Top of Dataset content

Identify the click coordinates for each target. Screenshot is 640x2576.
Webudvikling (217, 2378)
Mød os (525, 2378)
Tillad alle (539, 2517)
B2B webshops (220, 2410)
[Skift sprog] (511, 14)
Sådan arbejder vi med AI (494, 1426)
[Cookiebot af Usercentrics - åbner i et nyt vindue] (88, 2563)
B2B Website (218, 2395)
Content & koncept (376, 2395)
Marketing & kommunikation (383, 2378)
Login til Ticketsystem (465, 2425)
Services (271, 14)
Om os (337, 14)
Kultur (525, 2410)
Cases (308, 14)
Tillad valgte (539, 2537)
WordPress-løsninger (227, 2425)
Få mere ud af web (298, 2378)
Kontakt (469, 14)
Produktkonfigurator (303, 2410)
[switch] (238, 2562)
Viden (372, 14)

Bottom of Dataset content

### Work request
Could you write out all of the entries precisely as they stand?

### Exercise result
Identify the click coordinates for each target. Screenshot is 640x2576.
Webudvikling (217, 2378)
Mød os (525, 2378)
Tillad alle (539, 2517)
B2B webshops (220, 2410)
[Skift sprog] (511, 14)
Sådan arbejder vi med AI (494, 1426)
[Cookiebot af Usercentrics - åbner i et nyt vindue] (88, 2563)
B2B Website (218, 2395)
Content & koncept (376, 2395)
Marketing & kommunikation (383, 2378)
Login til Ticketsystem (465, 2425)
Services (271, 14)
Om os (337, 14)
Kultur (525, 2410)
Cases (308, 14)
Tillad valgte (539, 2537)
WordPress-løsninger (227, 2425)
Få mere ud af web (298, 2378)
Kontakt (469, 14)
Produktkonfigurator (303, 2410)
[switch] (238, 2562)
Viden (372, 14)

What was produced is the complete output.